Challenging conditions, these, but desert wildflowers have had millennia to come to terms with their inconstant mother. Once a plant rushes through growth and flowering, its seeds wait in the soil--not just until the next time conditions permit germination but often longer. In any one year, a subset of a species' seeds don't germinate; they're programmed for a longer dormancy. This seed bank is the plant's protection against a promising rain followed by drought. If every seed sprouted and died before setting seeds, the species would perish. Some he in wait, loading the soil with many separate futures.

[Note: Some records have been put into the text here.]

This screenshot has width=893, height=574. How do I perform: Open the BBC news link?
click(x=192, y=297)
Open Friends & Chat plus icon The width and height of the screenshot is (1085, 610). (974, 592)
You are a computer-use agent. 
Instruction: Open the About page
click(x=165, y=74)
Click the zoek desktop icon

Larry Venable and his colleagues at the University of Arizona have spent years examining the intricacies of seed banks. Desert ephemerals, they've learned, use a surprising variety of strategies for coping with a climate that refuses to reveal--in the span of human observation--predictable cycles. Even in years as wet as 1998, desert natives do more than seize the moment. They also stash away a range of competitive possibilities for the future--a strategy made possible by genetic variation (both among and within species) in their schedules for germination, flowering, and setting seeds. Some species even vary seed size: larger seeds make more resilient sprouts, while smaller ones are less costly to produce. As a consequence of all these adaptations, native desert flowers can hold their own against invaders from greener, more predictable pastures.

The term used to describe these remarkable plants--ephemeral annuals--suggests something captive to the calendar and as fragile as a poppy petal. That is our misapprehension, along with the notion of this floral magic show--now you see it, now you don't--as a thing we can predict and possess, like a garden. In spite of our determination to contain what we see in neat annual packages, a blazing field of blues and golds is neither a beginning nor an end. It's a blink in the long life of a species, whose blueprint for perseverance must outdistance our record books. The flowers will go on mystifying us, answering to a clock that ticks so slowly we can't live long enough to hear it.